Fire officials have said evacuation, a major concern for residents, can be carried out safely. After the deadly fires in October 2003, county planners came up with several fixes related to building construction, vegetation, roads, water supplies and firefighting. Stronger codes, they say, have paid off. Newer homes are more fire resistant and have a three times better chance of survival.
With more homes designed so fire goes around instead of through them, evacuation isn't always considered the safest option. Instead, people may be advised to “shelter in place," which Arsivaud says could be "highly dangerous" for the many residents whose homes are older "and won't be retrofitted by the developer or the county. Shelter-in-place is a strategy of last resort, not what you build a new community around."
Officials say the plans have been well vetted by experts. Harmony Grove Village South will be the first new housing development in the county that will have to comply with the wildland-urban interface plan, which maps a neighborhood's topography, water supply and potential hazards. It will be served by a new fire station about 1.2 miles away.
But developer RCS Harmony Partners won't comply with one key aspect. The Harmony Grove project's wildfire risk analysis prepared for the fire marshall notes "the applicant has proposed to comply with all county building and fire code requirements with the exception of provision of two routes of access/egress."
While road improvements are on the menu, residents worry that they won't help enough.

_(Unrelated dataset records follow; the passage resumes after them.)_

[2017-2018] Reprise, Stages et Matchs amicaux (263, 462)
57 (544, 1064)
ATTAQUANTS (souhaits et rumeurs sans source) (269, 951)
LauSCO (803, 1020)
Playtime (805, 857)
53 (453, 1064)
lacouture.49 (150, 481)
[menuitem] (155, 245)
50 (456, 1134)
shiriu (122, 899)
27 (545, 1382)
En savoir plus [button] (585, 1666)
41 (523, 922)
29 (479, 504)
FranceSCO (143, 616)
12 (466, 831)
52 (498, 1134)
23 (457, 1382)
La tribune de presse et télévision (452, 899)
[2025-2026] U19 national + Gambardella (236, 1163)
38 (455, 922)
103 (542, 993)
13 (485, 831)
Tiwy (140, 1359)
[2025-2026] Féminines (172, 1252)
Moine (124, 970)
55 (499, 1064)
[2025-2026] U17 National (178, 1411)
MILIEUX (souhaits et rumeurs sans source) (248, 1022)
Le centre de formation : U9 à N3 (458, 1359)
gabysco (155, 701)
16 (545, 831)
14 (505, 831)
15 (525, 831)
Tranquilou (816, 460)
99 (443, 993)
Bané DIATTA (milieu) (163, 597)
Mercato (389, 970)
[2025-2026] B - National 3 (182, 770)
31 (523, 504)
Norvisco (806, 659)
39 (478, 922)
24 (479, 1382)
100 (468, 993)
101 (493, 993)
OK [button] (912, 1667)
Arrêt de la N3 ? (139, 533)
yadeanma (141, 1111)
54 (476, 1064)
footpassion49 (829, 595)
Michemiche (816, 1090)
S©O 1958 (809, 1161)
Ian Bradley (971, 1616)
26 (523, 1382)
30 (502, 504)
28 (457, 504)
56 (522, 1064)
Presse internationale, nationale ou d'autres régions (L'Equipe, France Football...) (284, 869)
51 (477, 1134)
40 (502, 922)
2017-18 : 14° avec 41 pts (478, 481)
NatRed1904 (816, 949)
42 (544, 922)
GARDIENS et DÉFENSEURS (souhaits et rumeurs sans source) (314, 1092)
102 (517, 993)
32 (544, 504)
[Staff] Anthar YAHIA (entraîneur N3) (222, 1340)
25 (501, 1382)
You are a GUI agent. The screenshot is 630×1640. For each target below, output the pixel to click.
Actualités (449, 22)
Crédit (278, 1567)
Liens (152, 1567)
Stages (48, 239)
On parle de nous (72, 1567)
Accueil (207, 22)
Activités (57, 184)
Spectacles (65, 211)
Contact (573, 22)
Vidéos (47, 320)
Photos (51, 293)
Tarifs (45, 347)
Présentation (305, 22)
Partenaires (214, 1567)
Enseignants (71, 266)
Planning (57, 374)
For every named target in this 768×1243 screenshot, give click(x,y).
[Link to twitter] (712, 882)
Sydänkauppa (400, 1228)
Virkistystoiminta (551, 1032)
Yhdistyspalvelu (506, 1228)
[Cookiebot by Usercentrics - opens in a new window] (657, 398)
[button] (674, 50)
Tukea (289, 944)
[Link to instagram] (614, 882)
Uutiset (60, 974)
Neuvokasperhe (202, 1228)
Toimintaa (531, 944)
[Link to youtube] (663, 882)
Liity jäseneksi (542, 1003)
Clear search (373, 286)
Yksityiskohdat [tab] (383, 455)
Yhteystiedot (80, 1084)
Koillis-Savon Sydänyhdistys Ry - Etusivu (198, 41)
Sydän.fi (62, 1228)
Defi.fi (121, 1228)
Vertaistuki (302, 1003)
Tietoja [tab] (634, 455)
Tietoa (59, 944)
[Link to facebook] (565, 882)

With no new roads out, they envision a traffic jam. Country Club Drive, the two-lane road through the area, would be shared by current and future residents.
Many wildfire fatalities occur on roads as people try to escape in their cars. In June 2017, for example, after officials in Portugal failed to evacuate villages in time, 64 people were killed by a wildfire, 47 of whom died in their vehicles on a road.
Arsivaud's home in Elfin Forest is about six miles from the sites, "but we all have had to use that same evacuation route in previous emergencies," she says. In the 2014 Cocos fire, a major road to the west "turned into a parking lot from evacuating traffic."